My wife has suffered with a chronic cough for more than 25 years. We have seen a countless number of doctors and have received varying diagnosis from them all. None of them are conclusive and their solutions did not stop her coughing. Patch testing revealed without a doubt she has allergies. She took weekly serum shots for years and they offered some relief. However, she has now settled on OTC antihistamines. But, the coughing remains. Through the years, a few doctors have told her she also has “borderline” Asthma while another says she doesn’t. One told her she has Reactive Airway Disease. Another doctor she has GERD, while another said she doesn’t. She also suffers from sinus infections during pollen seasons that complicate the coughing even more. Our family doctor prescribes antibiotics for this. They help, but we all know the negatives of too many and frequent antibiotics.
We have chased this coughing monster for all of these years and have gotten nowhere. Accepting a chronic cough that generates 100-200 coughs each and every day is taking a tremendous toll on her.
Given these ambiguities from the medical profession and failed medications we are wearing down, very frustrated, consequently lost and are near giving up. We are in desperate need to have her seen by a staff of doctors all working together to discover her causing complications and put it all together in a specific targeted program to hopefully provide permanent relief. Where can we go for such?
How dreadful for you and your wife. Finding the cause(s) of chronic cough can be perplexing even for experts in this field but, with the advent of formal cough clinics, the rate of success has increased significantly in recent years. The best known of these is that directed by Dr. Richard Irwin and associates at the University of Massachusetts Medical Center in Worcester, Mass. But there are other high quality centers including the Mayo Clinic in Rochester Minnesota, the University of Michigan Medical Center at Ann Arbor, Michigan, and National Jewish Health (formerly National Jewish Medical and Research Center) in Denver, Colorado (disclaimer, I am a member of the Medical Staff at this institution).
There may be honest differences of opinion regarding the role of Asthma and GERD as causes of chronic cough but, even so, a trial of optimum therapy for each would not be unreasonable. Occult lung disease, often not evident on plain Chest X-rays but revealed by High Resolution CT Scanning, is yet another cause. And, finally, when all other causes have been excluded, do not dismiss the possibility of psychogenic (habit) cough, or neurogenic cough secondary to the establishment, over time, of hyperactive cough nerve pathways.

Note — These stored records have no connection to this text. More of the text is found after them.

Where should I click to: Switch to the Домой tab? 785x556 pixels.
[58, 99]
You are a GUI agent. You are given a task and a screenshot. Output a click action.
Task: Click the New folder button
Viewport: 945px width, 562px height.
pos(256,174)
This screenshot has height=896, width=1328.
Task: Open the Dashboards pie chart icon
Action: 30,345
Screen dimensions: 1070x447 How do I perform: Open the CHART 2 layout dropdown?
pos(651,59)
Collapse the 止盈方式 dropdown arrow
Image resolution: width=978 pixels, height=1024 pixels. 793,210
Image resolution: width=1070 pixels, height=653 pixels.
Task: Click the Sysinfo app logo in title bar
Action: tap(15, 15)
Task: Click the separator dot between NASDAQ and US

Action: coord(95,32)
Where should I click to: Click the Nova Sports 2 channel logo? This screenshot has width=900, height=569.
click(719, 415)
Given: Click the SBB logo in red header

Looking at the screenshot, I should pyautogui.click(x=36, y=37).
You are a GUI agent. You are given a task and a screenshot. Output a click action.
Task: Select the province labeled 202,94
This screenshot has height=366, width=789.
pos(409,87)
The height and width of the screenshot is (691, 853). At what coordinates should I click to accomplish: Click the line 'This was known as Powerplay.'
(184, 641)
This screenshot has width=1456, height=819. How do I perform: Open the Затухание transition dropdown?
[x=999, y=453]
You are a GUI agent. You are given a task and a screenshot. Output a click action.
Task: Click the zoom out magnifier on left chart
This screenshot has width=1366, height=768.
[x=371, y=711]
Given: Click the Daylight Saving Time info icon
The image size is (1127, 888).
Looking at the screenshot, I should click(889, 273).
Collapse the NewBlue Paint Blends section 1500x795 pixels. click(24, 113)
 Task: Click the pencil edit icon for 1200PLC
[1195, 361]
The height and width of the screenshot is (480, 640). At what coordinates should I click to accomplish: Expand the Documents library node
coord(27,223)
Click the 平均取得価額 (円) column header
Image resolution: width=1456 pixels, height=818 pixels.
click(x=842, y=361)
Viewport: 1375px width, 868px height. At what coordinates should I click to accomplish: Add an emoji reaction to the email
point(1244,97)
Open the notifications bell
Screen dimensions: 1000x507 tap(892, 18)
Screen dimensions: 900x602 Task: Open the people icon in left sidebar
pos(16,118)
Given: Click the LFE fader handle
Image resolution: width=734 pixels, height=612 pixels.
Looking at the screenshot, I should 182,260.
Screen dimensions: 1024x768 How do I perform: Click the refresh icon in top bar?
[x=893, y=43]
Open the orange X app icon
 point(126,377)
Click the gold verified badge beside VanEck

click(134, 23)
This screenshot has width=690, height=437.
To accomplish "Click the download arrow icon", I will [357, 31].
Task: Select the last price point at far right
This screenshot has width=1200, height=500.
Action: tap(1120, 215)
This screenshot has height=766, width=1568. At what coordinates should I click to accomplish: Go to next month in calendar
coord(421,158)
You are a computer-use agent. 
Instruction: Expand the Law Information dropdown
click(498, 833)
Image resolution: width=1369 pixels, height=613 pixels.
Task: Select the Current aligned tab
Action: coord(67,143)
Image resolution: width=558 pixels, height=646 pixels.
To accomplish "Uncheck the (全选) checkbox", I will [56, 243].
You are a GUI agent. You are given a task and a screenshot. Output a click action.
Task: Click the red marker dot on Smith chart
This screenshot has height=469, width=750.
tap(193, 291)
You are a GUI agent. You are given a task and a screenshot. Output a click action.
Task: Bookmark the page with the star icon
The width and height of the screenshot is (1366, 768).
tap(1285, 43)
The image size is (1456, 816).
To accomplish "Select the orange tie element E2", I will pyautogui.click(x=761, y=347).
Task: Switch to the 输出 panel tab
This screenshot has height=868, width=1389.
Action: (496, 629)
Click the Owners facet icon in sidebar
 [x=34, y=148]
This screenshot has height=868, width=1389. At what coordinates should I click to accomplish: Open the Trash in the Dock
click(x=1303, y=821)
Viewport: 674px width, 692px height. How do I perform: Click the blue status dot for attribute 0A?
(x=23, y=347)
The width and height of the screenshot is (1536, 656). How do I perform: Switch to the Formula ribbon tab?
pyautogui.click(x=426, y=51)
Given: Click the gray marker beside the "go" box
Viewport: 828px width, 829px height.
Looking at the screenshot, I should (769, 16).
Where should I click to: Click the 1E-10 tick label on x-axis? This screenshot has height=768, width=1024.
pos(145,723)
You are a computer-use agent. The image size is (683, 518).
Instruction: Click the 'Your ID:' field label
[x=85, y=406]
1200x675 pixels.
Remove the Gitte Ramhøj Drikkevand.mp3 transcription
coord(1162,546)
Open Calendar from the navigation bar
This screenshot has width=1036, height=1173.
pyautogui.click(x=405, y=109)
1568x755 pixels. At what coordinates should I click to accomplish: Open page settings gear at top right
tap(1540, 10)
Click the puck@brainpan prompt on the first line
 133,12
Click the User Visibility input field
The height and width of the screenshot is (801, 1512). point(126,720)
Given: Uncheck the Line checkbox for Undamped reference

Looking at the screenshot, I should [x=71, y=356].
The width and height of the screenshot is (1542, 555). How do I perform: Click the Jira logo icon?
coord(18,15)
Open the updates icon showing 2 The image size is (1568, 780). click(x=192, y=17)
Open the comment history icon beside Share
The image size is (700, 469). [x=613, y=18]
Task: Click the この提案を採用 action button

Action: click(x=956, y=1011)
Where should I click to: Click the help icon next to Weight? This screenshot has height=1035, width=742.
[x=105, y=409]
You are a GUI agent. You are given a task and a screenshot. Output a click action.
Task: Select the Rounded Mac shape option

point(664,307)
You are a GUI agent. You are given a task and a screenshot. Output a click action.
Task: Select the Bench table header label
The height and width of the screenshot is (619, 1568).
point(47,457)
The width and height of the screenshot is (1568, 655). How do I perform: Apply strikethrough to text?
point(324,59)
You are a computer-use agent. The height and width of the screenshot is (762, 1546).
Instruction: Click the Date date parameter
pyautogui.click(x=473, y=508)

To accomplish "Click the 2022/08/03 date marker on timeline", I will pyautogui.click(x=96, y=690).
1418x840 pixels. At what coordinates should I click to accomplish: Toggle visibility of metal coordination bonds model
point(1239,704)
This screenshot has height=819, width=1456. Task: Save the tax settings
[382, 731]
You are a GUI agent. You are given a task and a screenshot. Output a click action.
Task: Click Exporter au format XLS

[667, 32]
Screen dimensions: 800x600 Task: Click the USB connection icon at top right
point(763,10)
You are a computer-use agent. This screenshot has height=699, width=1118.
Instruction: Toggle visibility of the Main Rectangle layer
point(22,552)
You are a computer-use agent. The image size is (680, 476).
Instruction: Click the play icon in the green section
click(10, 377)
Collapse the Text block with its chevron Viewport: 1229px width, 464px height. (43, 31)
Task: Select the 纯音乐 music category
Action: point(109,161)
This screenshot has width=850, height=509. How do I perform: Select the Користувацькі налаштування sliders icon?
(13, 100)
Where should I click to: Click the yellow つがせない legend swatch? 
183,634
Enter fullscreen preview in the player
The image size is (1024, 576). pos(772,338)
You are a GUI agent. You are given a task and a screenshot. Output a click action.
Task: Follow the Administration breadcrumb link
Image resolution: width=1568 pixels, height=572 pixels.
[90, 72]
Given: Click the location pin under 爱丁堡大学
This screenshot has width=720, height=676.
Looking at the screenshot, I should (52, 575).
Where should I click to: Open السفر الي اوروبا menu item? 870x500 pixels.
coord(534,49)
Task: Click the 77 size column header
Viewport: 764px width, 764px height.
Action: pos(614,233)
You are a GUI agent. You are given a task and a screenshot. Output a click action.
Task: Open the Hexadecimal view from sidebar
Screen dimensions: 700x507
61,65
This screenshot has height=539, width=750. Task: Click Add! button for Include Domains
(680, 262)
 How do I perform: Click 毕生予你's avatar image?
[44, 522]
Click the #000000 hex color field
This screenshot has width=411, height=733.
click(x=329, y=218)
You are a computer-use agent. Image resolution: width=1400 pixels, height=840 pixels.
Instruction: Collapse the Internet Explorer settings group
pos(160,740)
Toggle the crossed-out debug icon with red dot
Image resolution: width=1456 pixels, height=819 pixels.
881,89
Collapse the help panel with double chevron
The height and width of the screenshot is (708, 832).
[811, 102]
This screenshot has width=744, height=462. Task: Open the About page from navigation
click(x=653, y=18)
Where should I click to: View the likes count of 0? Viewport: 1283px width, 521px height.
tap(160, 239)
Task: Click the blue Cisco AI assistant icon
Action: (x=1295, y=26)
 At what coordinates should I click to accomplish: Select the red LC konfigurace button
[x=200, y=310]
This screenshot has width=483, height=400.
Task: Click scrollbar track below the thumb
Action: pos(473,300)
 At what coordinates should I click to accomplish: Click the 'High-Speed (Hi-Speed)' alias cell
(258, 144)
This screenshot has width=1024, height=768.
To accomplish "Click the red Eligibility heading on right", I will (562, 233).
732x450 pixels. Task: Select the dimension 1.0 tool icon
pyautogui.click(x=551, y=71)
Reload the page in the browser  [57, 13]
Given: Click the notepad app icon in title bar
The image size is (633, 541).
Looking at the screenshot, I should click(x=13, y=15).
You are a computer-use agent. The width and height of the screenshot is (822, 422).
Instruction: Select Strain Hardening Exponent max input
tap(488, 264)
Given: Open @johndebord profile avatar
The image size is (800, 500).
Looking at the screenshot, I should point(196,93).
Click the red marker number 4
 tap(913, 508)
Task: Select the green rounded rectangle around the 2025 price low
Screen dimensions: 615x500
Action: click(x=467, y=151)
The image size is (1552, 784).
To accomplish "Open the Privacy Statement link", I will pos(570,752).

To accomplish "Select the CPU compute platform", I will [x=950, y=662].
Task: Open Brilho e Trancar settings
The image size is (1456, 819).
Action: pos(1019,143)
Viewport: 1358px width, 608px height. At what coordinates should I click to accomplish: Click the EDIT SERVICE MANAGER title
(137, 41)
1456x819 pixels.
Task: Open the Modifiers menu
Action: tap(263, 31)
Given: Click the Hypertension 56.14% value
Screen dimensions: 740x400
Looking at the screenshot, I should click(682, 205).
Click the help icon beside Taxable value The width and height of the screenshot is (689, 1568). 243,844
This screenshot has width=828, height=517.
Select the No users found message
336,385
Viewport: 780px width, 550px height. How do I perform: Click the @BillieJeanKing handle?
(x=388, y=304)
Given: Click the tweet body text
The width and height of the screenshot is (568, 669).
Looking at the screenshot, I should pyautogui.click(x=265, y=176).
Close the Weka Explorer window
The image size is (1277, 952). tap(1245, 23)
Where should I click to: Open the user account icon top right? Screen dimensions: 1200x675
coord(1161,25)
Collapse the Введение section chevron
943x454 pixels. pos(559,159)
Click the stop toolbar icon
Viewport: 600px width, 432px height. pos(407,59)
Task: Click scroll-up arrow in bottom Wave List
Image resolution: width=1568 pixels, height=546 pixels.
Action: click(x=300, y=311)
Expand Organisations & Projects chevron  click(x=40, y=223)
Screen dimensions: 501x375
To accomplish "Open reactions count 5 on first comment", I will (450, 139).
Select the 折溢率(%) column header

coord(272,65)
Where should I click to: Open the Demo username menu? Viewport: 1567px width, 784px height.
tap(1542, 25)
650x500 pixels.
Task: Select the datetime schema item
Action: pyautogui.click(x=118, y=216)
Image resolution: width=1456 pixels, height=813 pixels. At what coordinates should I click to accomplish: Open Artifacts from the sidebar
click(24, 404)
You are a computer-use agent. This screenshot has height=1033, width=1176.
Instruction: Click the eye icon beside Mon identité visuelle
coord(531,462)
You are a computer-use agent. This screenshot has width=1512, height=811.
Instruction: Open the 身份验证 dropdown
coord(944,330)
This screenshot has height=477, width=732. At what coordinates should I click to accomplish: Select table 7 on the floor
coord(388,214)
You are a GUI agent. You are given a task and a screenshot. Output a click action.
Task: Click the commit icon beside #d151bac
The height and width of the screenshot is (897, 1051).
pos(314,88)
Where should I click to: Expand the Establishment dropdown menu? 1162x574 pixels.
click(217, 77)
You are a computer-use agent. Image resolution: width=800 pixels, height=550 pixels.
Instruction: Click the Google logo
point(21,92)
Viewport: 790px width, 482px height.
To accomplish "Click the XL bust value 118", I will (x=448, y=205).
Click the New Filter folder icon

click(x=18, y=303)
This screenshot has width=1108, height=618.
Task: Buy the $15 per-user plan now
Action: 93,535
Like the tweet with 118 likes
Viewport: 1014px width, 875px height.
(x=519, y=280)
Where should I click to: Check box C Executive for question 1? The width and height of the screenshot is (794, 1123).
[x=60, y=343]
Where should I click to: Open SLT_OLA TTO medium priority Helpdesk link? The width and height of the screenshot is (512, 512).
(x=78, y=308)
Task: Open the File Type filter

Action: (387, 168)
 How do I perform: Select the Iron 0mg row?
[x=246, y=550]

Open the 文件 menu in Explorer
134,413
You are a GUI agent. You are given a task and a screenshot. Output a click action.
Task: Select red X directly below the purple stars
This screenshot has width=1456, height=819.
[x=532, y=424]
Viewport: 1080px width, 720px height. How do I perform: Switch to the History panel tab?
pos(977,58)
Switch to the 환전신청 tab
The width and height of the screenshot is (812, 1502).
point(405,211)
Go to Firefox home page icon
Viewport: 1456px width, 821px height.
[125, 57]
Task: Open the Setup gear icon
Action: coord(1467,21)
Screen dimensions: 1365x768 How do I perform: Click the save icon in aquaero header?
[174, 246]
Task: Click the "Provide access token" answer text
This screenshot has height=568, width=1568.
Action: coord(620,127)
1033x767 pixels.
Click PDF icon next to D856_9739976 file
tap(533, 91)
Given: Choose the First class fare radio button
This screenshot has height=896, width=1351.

You and your wife may find the following abstract of an article in a Medical Journal of interest:
Chronic ‘cough hypersensitivity syndrome’: A more precise label for chronic cough
National Heart & Lung Institute, Imperial College, Dovehouse St, London SW3 6LY, UK
a r t i c l e i n f o
Received 23 November 2010
Received in revised form
11 January 2011
Accepted 24 January 2011
Sensitised cough reflex
Chronic cough hypersensitive syndrome
a b s t r a c t
Chronic cough remains a challenge to many clinicians because there is often no diagnostic link to causation, and because indirect antitussives are largely ineffective. Chronic cough can also be a predominant symptom associated with many chronic respiratory diseases such as COPD, asthma and pulmonary fibrosis. Chronic cough itself does impair the quality of life and is associated with psychological impairment. The symptoms associated with chronic cough include persistent tickling or irritating
sensation in the chest or throat, hoarse voice, dysphonia or vocal cord dysfunction. Currently, the clinical diagnosis of cough is associated with chronic cough caused by airway eosinophilic conditions such as asthma, gastrooesophageal reflux disease or post-nasal drip (or upper airway syndrome), which implies cause and effect, or with chronic cough associated with other diseases such as COPD, cancer or heart failure, that does not necessarily imply cause and effect. A recently-recognised category is idiopathic
cough, with no associated or causative diagnosis. We suggest that there is a better label needed for chronic cough, that includes the common association with a hypersensitive cough response to tussive stimuli such as capsaicin or citric acid. This would invoke a hypersensitive syndrome, and there are good reasons to use a new label that would encompass the problem of chronic cough: the chronic ‘cough hypersensitivity syndrome’. This would focus the problem on the cough symptomatology and lead to greater focus on understanding the mechanisms of cough sensitisation, with the ultimate aim of obtaining more effective antitussives.